The government has included 34 drugs and dropped 26 from the National List of Essential Medicines (NLEM). The updated list was released by Union ministers Dr Bharti Panwar and Mansukh Mandaviya. The list now contains 384 medicines approved by the central authorities. Several antibiotics, vaccines and anti-cancer drugs will become more affordable by their addition to the list. However, 26 drugs such as Ranitidine, Sucralfate, white petrolatum, Atenolol and Methyldopa have been deleted from the revised list. The deletion has been done based on the parameters of cost effectiveness and availability of better drugs.
The drugs in NLEM are included in scheduled category and their price is regulated by the National Pharmaceutical Pricing Authority.
What is an essential medicine list?
According to World Health Organisation (WHO), essential medicines are those that satisfy the priority healthcare needs of a population. The global health body said on its website that these medicines are intended to be available in functioning health systems at all times, in appropriate dosage forms, of assured quality and at prices individuals and health systems can afford.
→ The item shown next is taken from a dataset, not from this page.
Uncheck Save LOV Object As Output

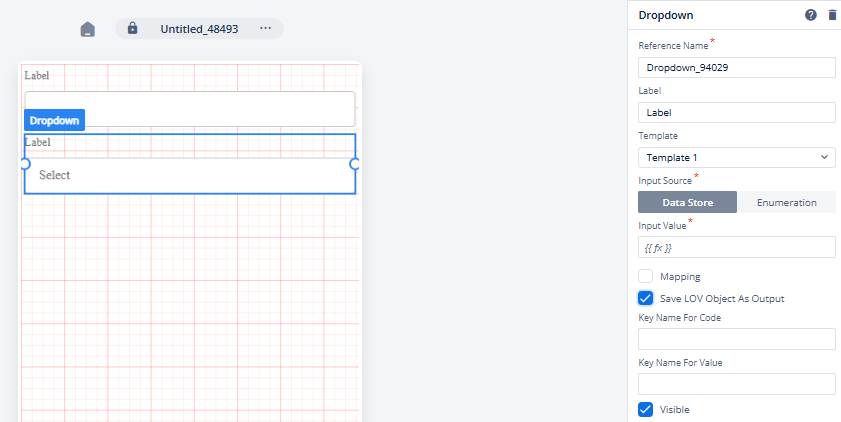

The first WHO model list of medicines was published in 1977, which contained 186 medicines.
In 1985, this list was recognised as important for the public sector and a guide for the procurement, distribution, rational use and quality assurance of medicines.
What are the criteria for inclusion of a medicine in NLEM?
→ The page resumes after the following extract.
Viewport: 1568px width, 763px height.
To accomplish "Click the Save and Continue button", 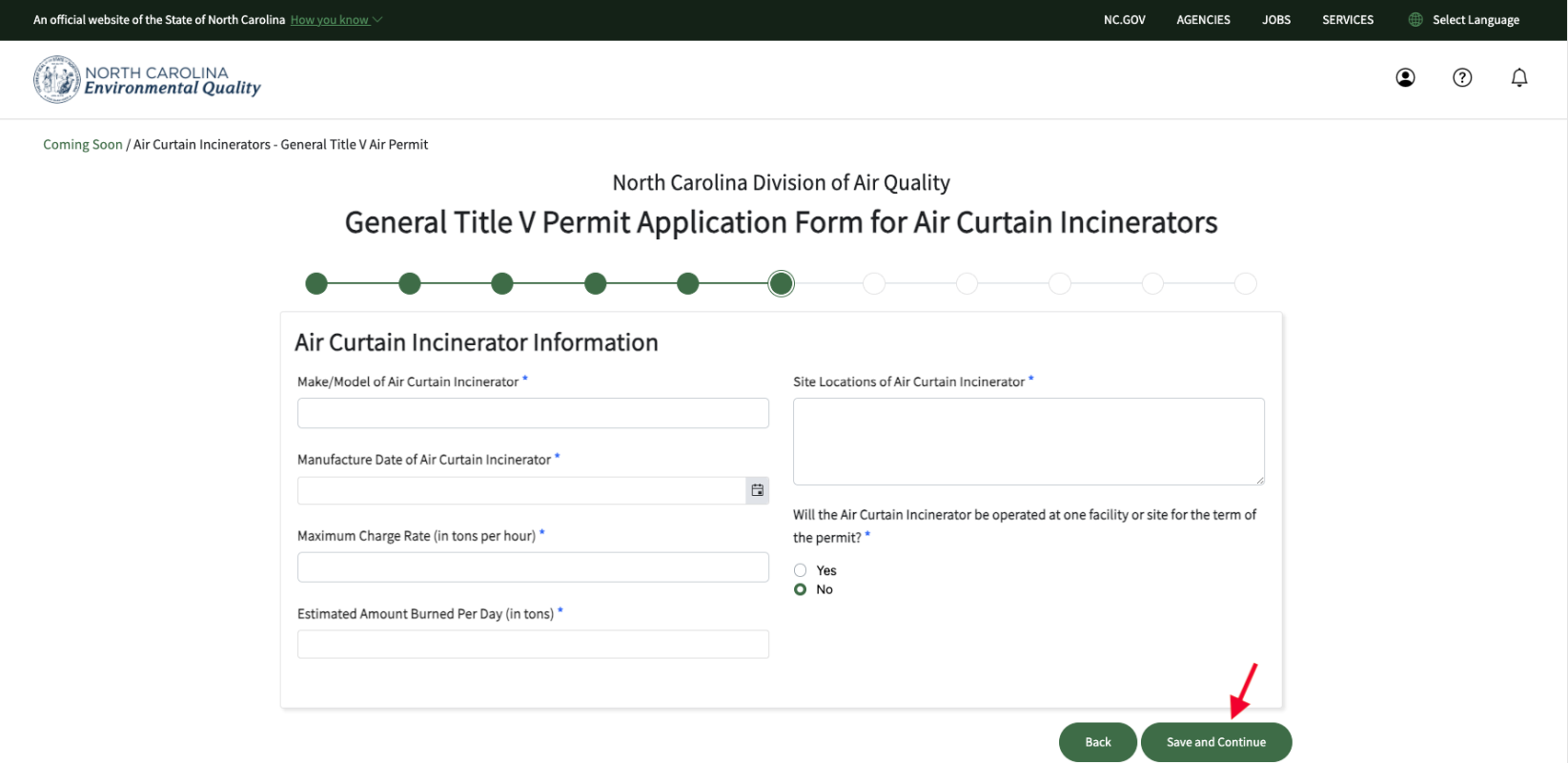I will tap(1215, 742).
Many things are discussed by regulatory authorities before taking a decision to include a medicine in NLEM. These are:
Essentiality: A website developed by Ministry of Electronics and Information Technology said that every medicine may be necessary or even critical for specific disease conditions for which it is indicated. But in the context of NLEM, a medicine may be essential considering the population at large and should fit into the definition mentioned earlier.
Changing Disease Burden: Disease burden is an important consideration for identifying the essential medicines. Medicines needed to manage diseases that are highly prevalent or are emerging diseases in the population, according to the regulations set by the central government in 2015.
Efficacy and Safety: For a medicine to be considered essential, it should have an unequivocal evidence of efficacy and wider acceptance in medical science. The medicine should have a safety profile which is acceptable in terms of risk benefit assessment.
Comparative Cost-effectiveness: Sometimes per unit price of the medicine may be more but it may be required to be given at a lesser frequency. So, according to the website, the total price of the treatment schedule should be taken into consideration and not the unit price alone.
The other criteria used for the purpose are: Feasibility in context of advantage and cost-effectiveness, fixed dose combinations and sales turnover.
When is a medicine deleted from NLEM?
For this, the government takes into consideration some important aspects such as:
- The medicine has been banned in India
- There are reports of concerns on the safety profile of a medicine
- A medicine with better efficacy or favourable safety profiles and better cost-effectiveness is now available
- The disease burden for which a medicine is indicated is no longer a national health concern in India
The WHO said that selection of a limited number of medicines as essential can lead to improved access through streamlined procurement and distribution of quality-assured medicines, support more rational or appropriate prescribing and use and lower costs for both health care systems and for patients.